EN COMUNIÓN CON LA TRADICIÓN VIVA DE LA IGLESIA 20241215

«Porque, pues, era hombre de forma que en él se ocultaba Dios, ante él
fue enviado un hombre importante, mediante cuyo testimonio se descubriese que
era más que hombre. Y ¿quién es éste? Hubo un hombre. Y ¿cómo éste podría decir
la verdad acerca de Dios? Enviado por Dios. ¿Cómo se llamaba? Su nombre era
Juan. ¿Por qué vino? Este vino para testimonio, a dar testimonio de la luz,
para que todos creyeran mediante él. ¿De qué clase era éste, para dar
testimonio de la luz? ¡Algo grande, este Juan; mérito ingente, gran gracia,
gran celsitud! Admíralo, sí, admíralo, pero como a un monte. Ahora bien, el
monte está en tinieblas, si no se viste de luz. Admira, pues, a Juan sólo de
forma que oigas lo que sigue -No era él la luz-, no sea que, por suponer que el
monte es la luz, en el monte naufragues en vez de hallar solaz. Pero ¿qué debes
admirar? El monte como monte. En cambio, yérguete hacia ese que ilumina el
monte que está erguido para esto: para recibir, el primero, los rayos y
comunicarlos a tus ojos. El, pues, no era la luz. Así pues, ¿por qué vino? Sino
para dar testimonio de la luz. ¿Por qué esto?

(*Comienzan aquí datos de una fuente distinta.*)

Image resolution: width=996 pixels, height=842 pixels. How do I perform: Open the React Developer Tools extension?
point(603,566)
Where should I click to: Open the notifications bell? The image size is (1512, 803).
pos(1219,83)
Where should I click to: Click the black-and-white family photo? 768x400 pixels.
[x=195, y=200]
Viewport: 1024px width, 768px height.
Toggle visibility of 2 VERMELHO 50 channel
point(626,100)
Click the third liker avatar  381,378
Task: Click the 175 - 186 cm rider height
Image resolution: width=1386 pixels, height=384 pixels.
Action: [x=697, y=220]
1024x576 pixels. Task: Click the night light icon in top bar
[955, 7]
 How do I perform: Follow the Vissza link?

Para que todos creyeran mediante
él. ¿De qué luz daría testimonio? Era la luz verdadera. ¿Por qué añade
verdadera? Porque al hombre iluminado también se le llama luz; pero luz
verdadera es la que ilumina. Verdaderamente, también a nuestros ojos se les
llama luceros; y, sin embargo, si o de noche no se enciende una lámpara o de
día no sale el sol, en vano están abiertos estos luceros. Juan, pues, era
también luz así, pero no la luz verdadera, porque, no iluminado, era tinieblas,
mas la iluminación lo hizo luz. Sin ella seguía siendo tinieblas, como todos
los impíos» (San Agustín [354-4301. Evangelio de Juan. Tratado 2, 5-6).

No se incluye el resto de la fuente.